The speed of your success as a leader will be determined by your ability to have difficult conversations. What many leaders don’t realise, or perhaps ignore, is that managing an individual includes having difficult conversations and managing conflict. No matter how high your emotional intelligence (EQ) is, you won’t agree with everyone. It is your level of EQ however, that will determine what you do about it. Someone with high EQ doesn’t run away from conflict, nor do they needlessly create it. Instead, they recognise its signs, step into it and manage it in a way that moves everyone forward.

If engaging in conflict is hard for you, here are some strategies to consider so that you can embrace the challenge and address conflict and difficult conversations head on.

Pause
Instead of avoiding a situation you know will lead to conflict, take a time out and give yourself space to think about how to manage it. Make a plan. Avoiding conflict doesn’t mean you have to run straight into it. Work out the steps you need to take to have a conversation and consider the benefits of coming out the other side of it.

Be open
Approach a difficult conversation without tying yourself to the outcome. It’s okay to have an idea about what you want from the conversation. In fact, I’d suggest you’d want to consider that in advance. But rather than tying yourself to a conclusion, go into the meeting with curiosity.

Leverage your high EQ areas
Use other areas of emotional intelligence such as social awareness and get curious about the other person you are in conflict with. Explore areas where you might connect and start to build that bridge. Look to your empathy and compassion and rather than get sucked into reacting to what is being said, pause and consider where the other person may be coming from.

Treat it as a negotiation
Consider it an opportunity to flex your negotiation skills. What do you really want from the conversation or situation? What are you willing to compromise on? How can you meet the other person where they are? Be respectful and listen to what they are telling you. What are they really saying? How can you help? Consider how you make the situation a win win for both participants.

Adapt your style
Conflict often happens between people who have different approaches and communicate differently.

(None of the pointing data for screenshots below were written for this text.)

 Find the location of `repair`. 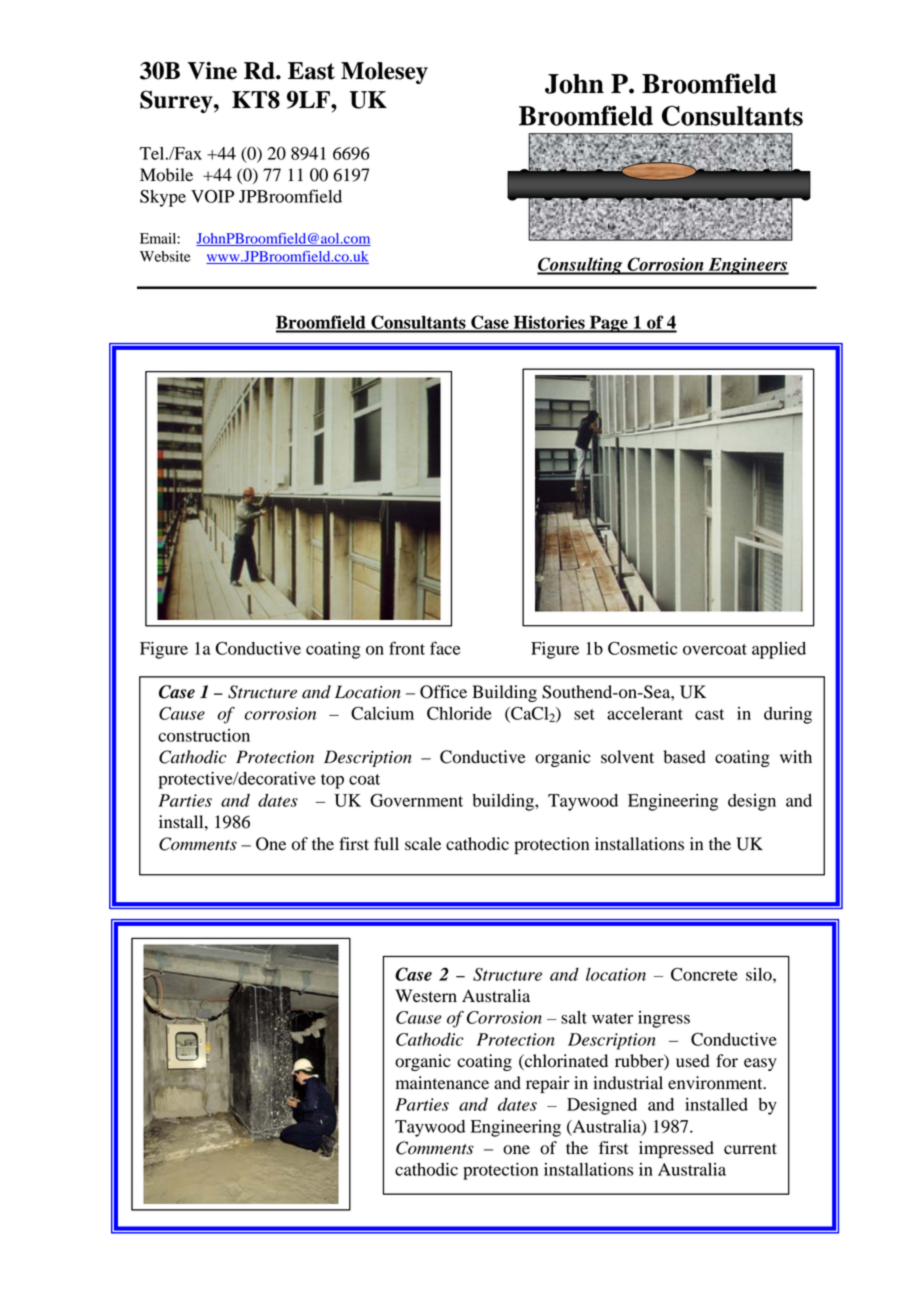

repair is located at coordinates (548, 1084).
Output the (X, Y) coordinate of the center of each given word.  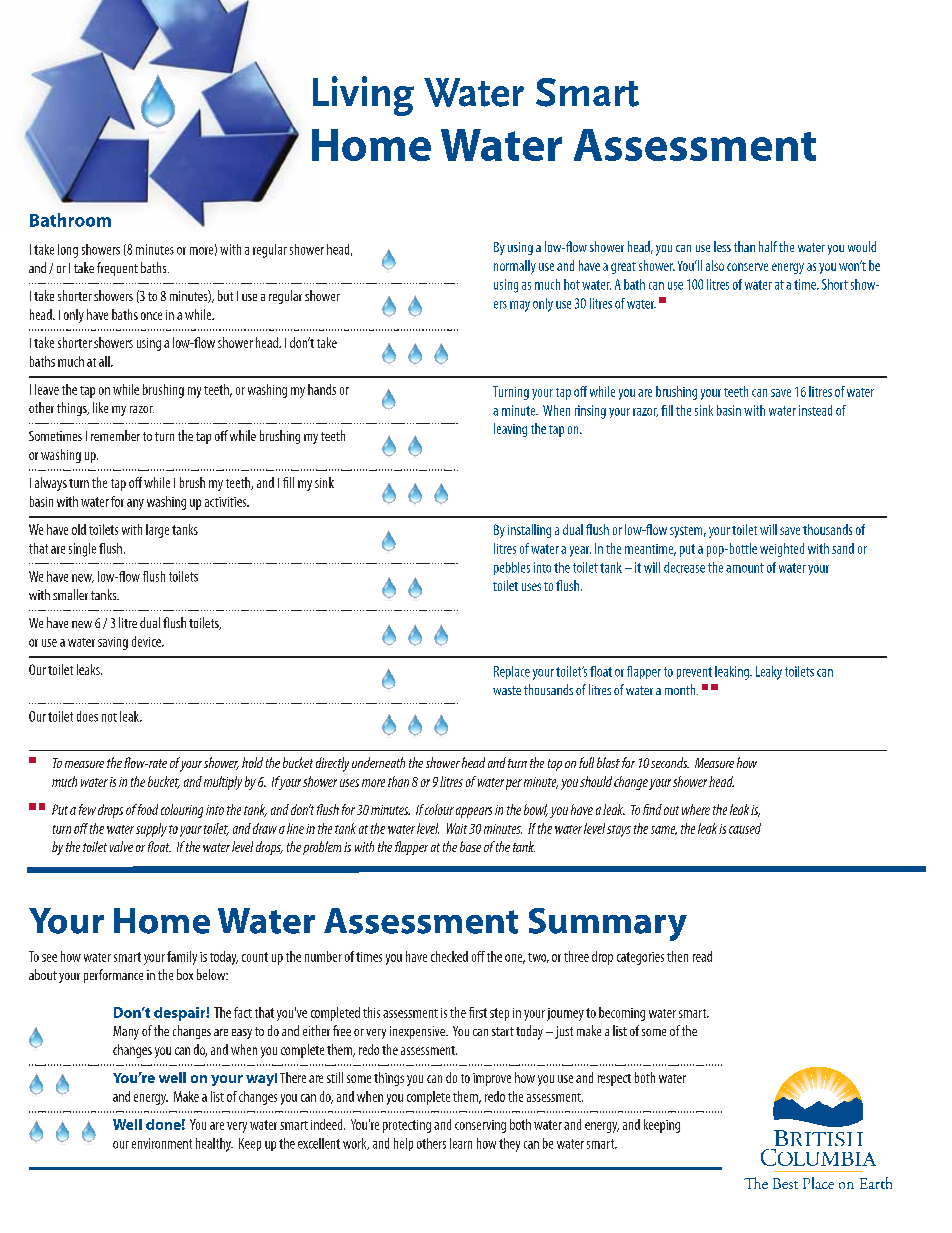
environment (162, 1143)
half (768, 246)
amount (745, 568)
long (68, 251)
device (147, 641)
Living (363, 96)
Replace (512, 672)
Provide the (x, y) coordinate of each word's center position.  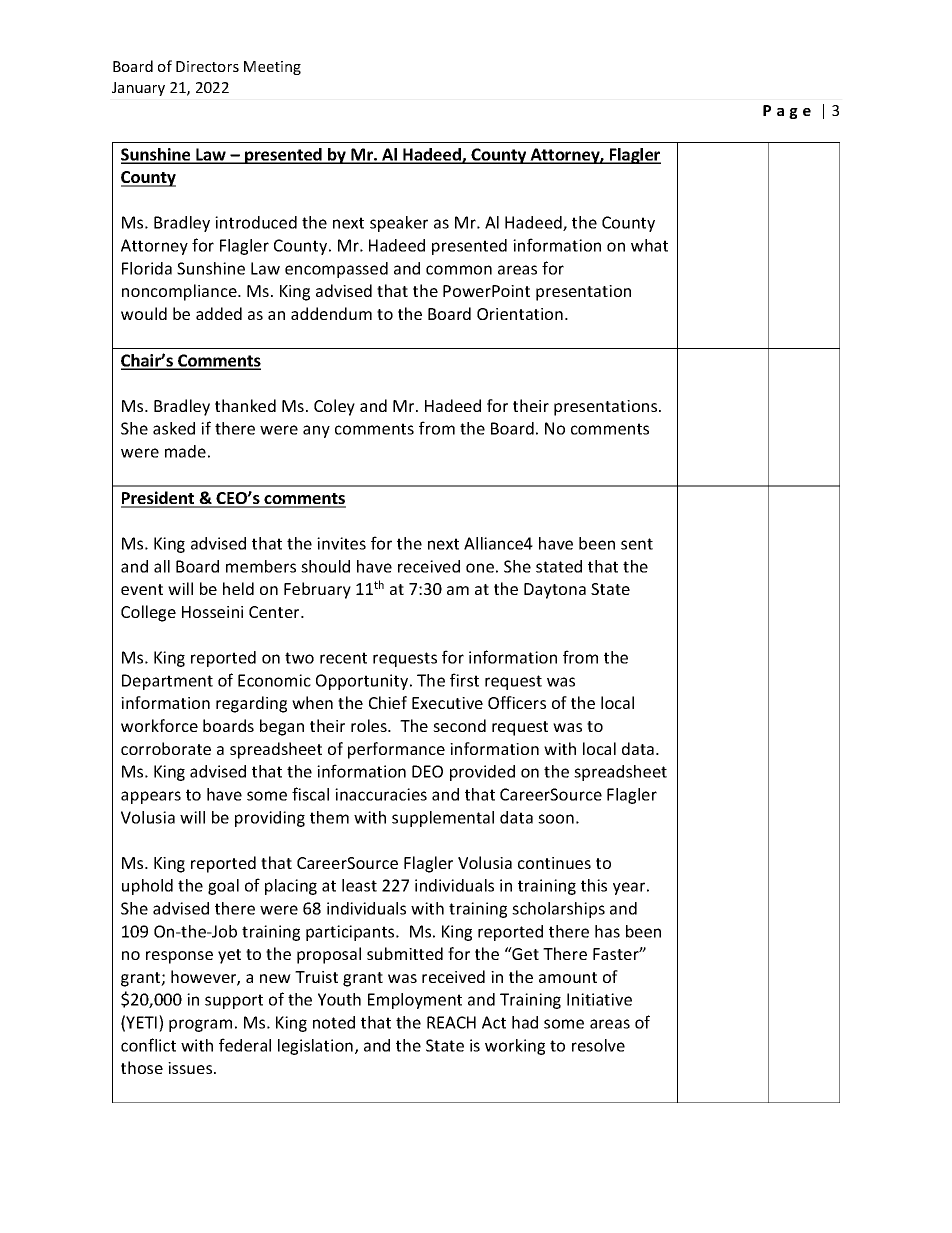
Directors (207, 66)
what (649, 245)
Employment (415, 1001)
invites (341, 543)
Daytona (555, 591)
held (238, 588)
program (200, 1025)
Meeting (272, 68)
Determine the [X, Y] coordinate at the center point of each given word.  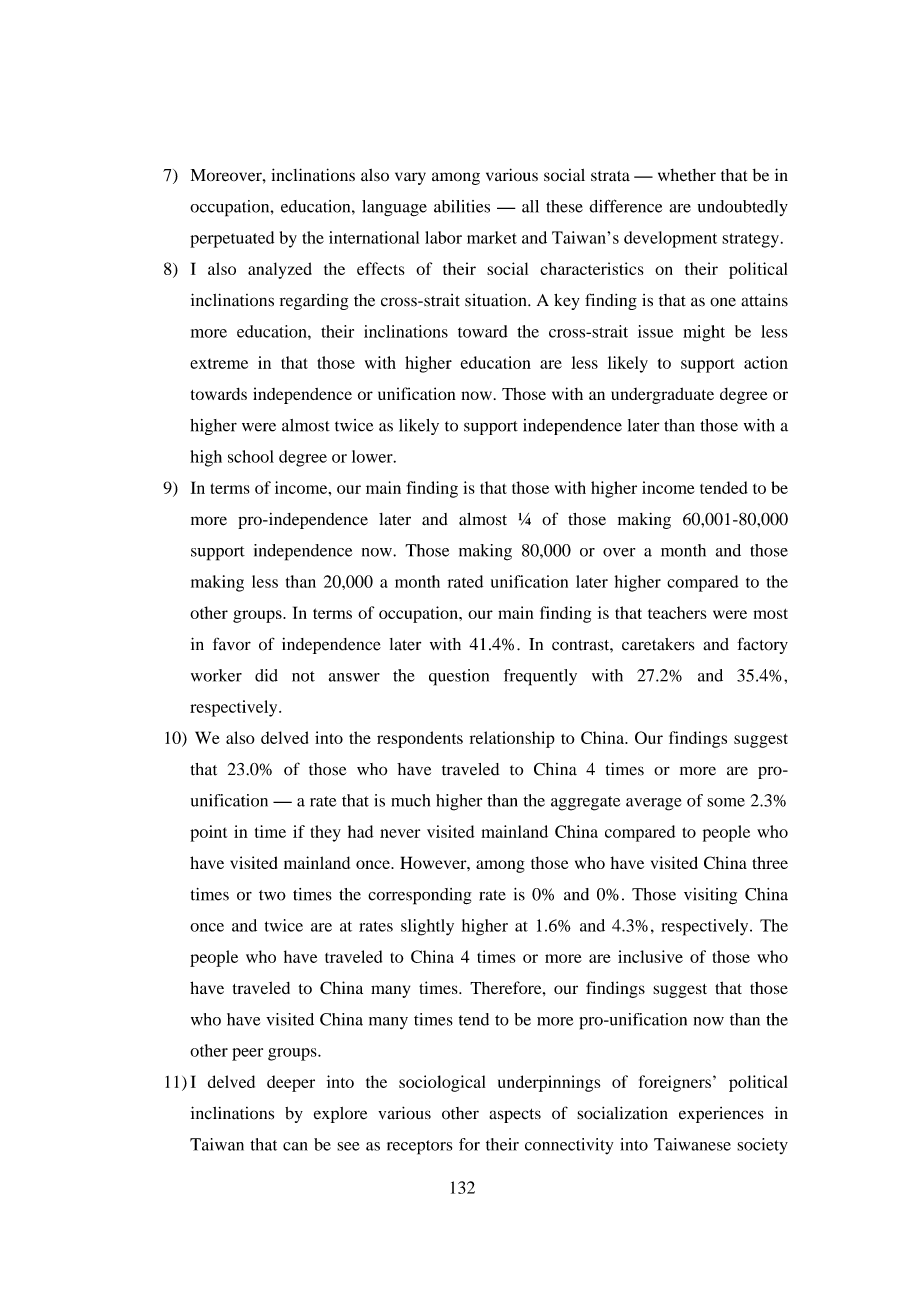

Some may prefer to communicate in a very direct way. They come from a place of efficiency and they appreciate people getting to the point quickly. Other people are more relationship driven so when they engage, they make take more time to get to the point, looking first to build a connection. One way isn’t better than another, they are just different, but you can see how communication between these two types might create conflict. When you become aware of people’s different communication styles, you can learn to adapt your behaviour in a way that better suits your interaction. Employing assessments like DISC are great for defining communication preferences.

Quote

"No matter how high your emotional intelligence (EQ) is, you won’t agree with everyone."